Knowledge graphs are valuable artifacts, but constructing one for a particular domain can be prohibitively expensive. This project aims to provide an automated means of producing a knowledge graph of entities/topics/concepts simply by analyzing a corpus of documents uploaded by the user.

Intended use

Apply for access Private documentation

Intended use

Inputs and outputs:

  • Users provide: A set of documents rich with natural language English-language text, uploaded to a bucket on Google Cloud Platform.
  • Users receive: Access to an API that allows the exploration of a graph of entities/topics/concepts, created automatically from the corpus of uploaded documents.

Business challenges

  • Creating a new knowledge graph. If you do not already possess a curated knowledge graph for a domain, you can bootstrap the creation of one by running our automatic induction algorithm. You can then edit it and curate it until it is satisfactory.
  • Creating an alternative knowledge graph. If you already have a knowledge graph, but it is potentially errorful and/or incomplete, you can use our algorithm to provide feedback on your existing resource.

Technical challenges:

This experiment will be most helpful for the following technical challenges:

  • Users have little to no structured data for a given domain AND/OR
  • Users are interested in what the most salient topics/entities/concepts are within a corpus of documents, and their relationships to each other.
  • Users are interested in topics/entities/concepts that are particular to a domain, i.e., whose meaning appears to be different from those same terms when used in general English.

As part of the application to participate in this experiment, we will ask you about your use case, data types, and/or other relevant questions to ensure that the experiment is a good fit for you.

What data do I need?

Data and label types:

A set of text, HTML, or PDF documents that contain digital text (can include documents that came from other formats and were converted). We currently do not support OCR on PDF files that contain images, and may not be able to extract text from other kinds of files. The documents should contain large amounts of natural language English text (put another way, if all you have are documents with tabular data, the algorithms here are unlikely to produce what you want). No special labels or annotations on the documents are required.

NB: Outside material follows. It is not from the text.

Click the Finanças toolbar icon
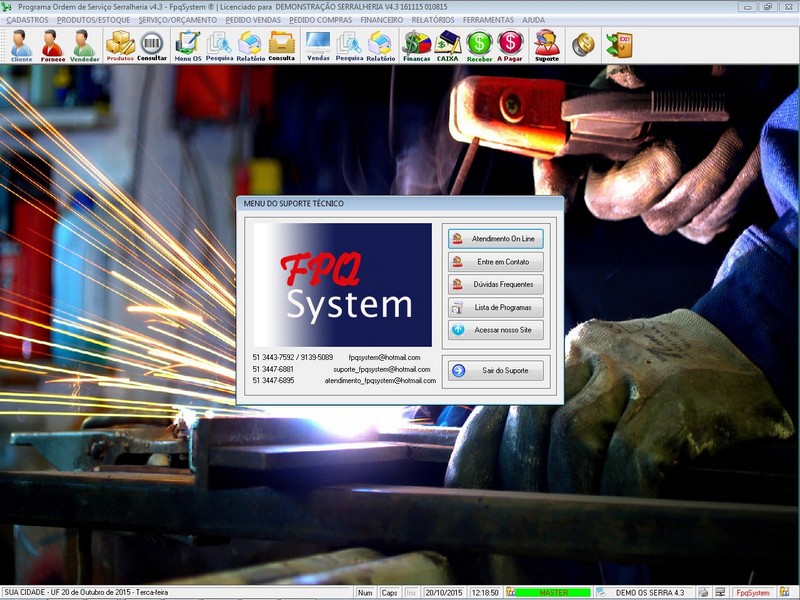 [415, 45]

The graph induction algorithm’s job is to find terms relevant to a corpus, and it does this essentially by finding patterns in the data. Therefore, the algorithm is intended to work with a corpus of documents that have some relationship to one another, such as a set of documents that

  • are all on the same general topic and/or
  • are all owned/produced by the same related set of authors.

What skills do I need?

As with all AI Workshop experiments, successful users are likely to be savvy with core AI concepts and skills in order to both deploy the experiment technology and interact with our AI researchers and engineers.